Hari ini, aku membaca caping yang berjudul orakel. Sebuah sarana untuk menjembatani "jarak antara dewa-dewa dan manusia", yang sebenarnya nggak gampang buat dijembatani.
Tapi, sekali lagi, aku bingung. bukan bingun dengan alur ceritanya. Melainkan, bingung sebenarnya dia itu sedang bicara dengan siapa? Terkadang, aku memang tidak pernah mengerti, dia berbicara dengan siapa. Kalau seorang teman bilang, GM menggunakan bahasa "langit".
Lewat orakel, GM berbicara tentang dewa-dewa, soal monotheisme, politheisme dan juga pantheistik. Aku lantas berpikir, apa di Indonesia ini muncul tema-tema seputaran itu? Ah, apakah cerita kali ini ada hubungannya dengan keributan di Yogyakarta? Aku bingung.
Meski berulang kali bingung, aku selalu suka membaca caping. Salah satunya lantaran gaya bahasa dan diksi yang terpakai. Namun, setelah baca caping, selalu ada pertanyaan yang muncul. "Sebenarnya, apa yang kamu baca?"

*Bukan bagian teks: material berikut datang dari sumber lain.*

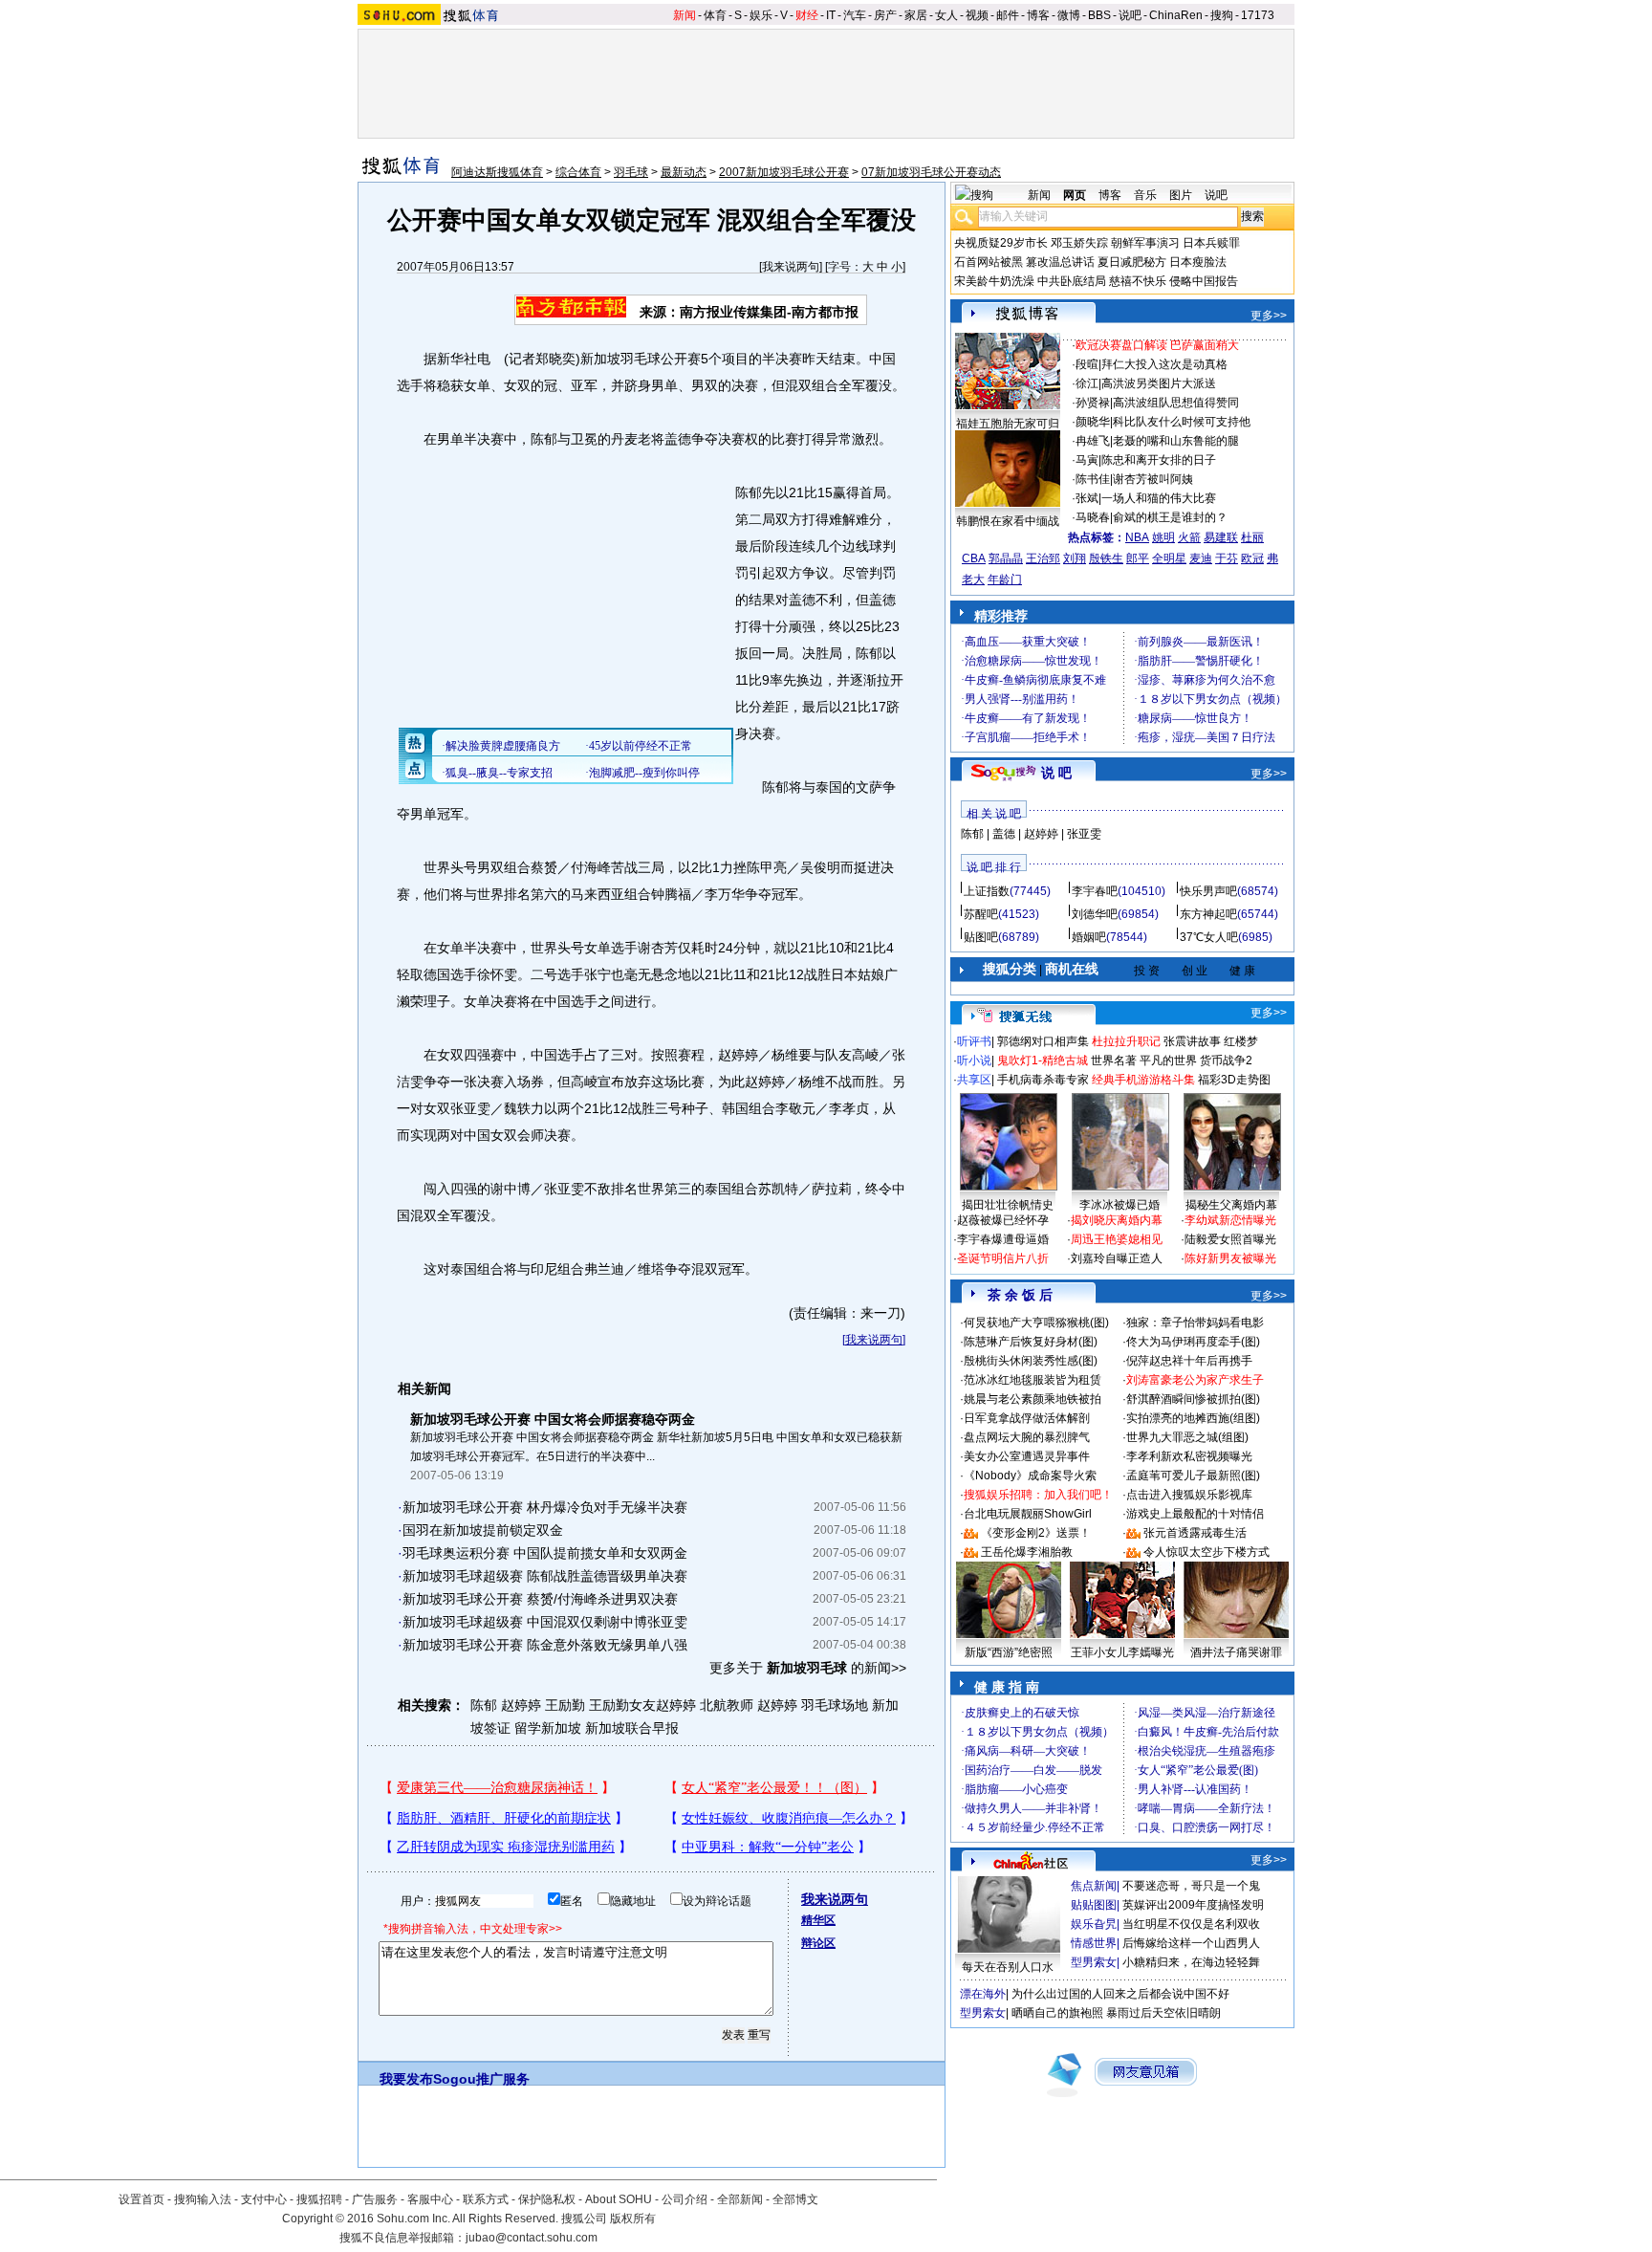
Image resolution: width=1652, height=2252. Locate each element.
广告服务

Jujur saja aku ingin bertanya soal itu. Aku heran betul, kenapa dia punya banyak cerita, banyak sudut cerita yang bisa digunakan. Hingga rasanya dia melangkah seribu langkah lebih jauh dari pada aku.
"Katakanlah itu takhayul. Tapi siapa tahu ada sesuatu yang berharga di dalamnya." Yah, dengan kata-kata itulah orakel ditutup.
Mungkin tulisan itu buatku masih absurb. Mungkin lantaran dangkalnya otakku. Tapi mungkin benar juga, siapa tahu ada yang berharga di dalamnnya (di otakku).